Figure 2: Performance comparison between RoCE and FC
With its intelligent traffic identification and proactive, differentiated control, the new network can increase bandwidth utilization and lower latency during congestion. Compared with the FC-SAN that BOC used previously, the network can reduce the latency during congestion caused by traffic surges by up to 50% (see figure 3).
Figure 3: Changes in latency of a 256 KB data block
When a network fault occurs, the switch on the network can quickly detect changes in host, storage device, and network status, and notify the host of multipath failover. The whole process takes less than one second, ensuring high system reliability.
The new storage network was built on universal Ethernet switches and runs on the IP and RoCE common storage network protocols. This makes the core business systems more open and standardized, while allowing the bank to have full autonomy over its core business.
The network can interoperate with the operating systems commonly used in the banking industry, enabling the bank to develop scenario-specific services with third parties based on open and standard APIs, contributing to a thriving ecosystem.
The latest-generation intelligent lossless storage network allows for seamless interconnection between the SAN in a data center and the LAN in common service scenarios and concurrent operations of both.
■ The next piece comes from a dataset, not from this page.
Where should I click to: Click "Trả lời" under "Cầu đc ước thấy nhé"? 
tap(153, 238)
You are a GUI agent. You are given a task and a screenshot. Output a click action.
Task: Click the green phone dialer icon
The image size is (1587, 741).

This reduces management complexity and O&M costs while cloudifying storage servers, improving the automation and service agility of the entire IT infrastructure.
The new network provides high-performance networking with 100G access/400G forwarding, which can support the large-scale deployment of tens of thousands of storage servers on the distributed cloud platform.
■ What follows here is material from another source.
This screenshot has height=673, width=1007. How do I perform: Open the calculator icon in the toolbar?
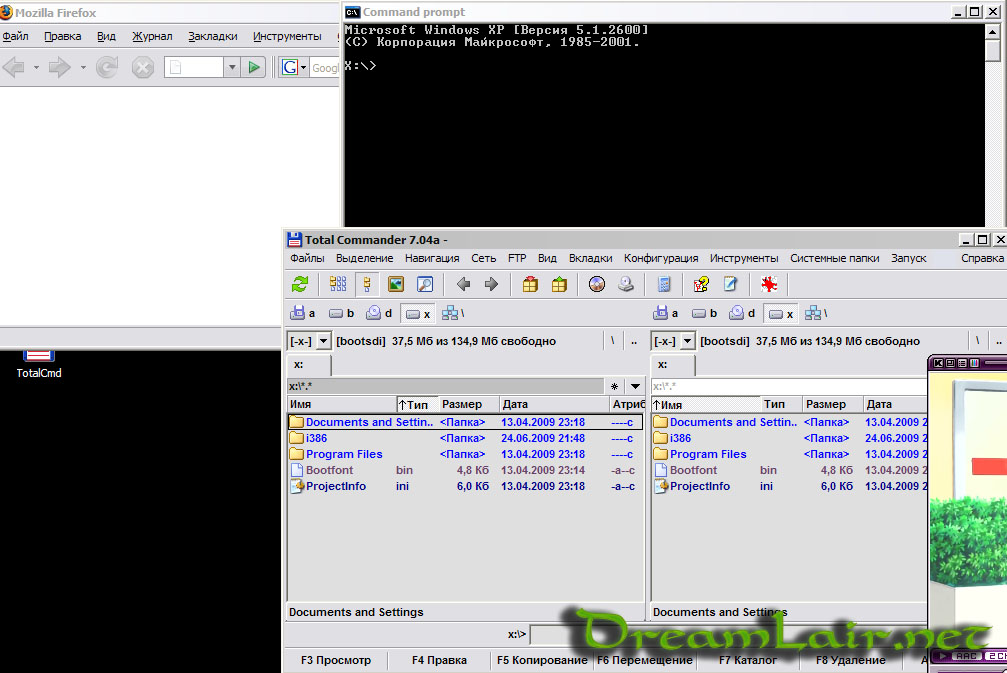point(664,284)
In the future, BOC will continue to drive the evolution of its storage network to make it more stable, reliable, intelligent, and efficient. By building remote long-haul transmission and online data compression into the network, BOC will be able to develop a comprehensive geo-redundant disaster recovery system.
BOC's RoCE-SAN intelligent lossless storage network has already proven its value. This kind of network is a completely new technical domain and more work is needed to further improve BOC's storage network.
BOC has pioneered the use of latest-generation intelligent lossless storage networks in the financial industry, a major breakthrough for the bank. The successful deployment of this storage network offers a clear example that others in the financial and banking sector can follow when they upgrade their own IT architecture.
Building on this network, BOC will consolidate the data foundation that supports its financial service systems and build itself into a world-class bank while continuing to pursue digital and intelligent transformation.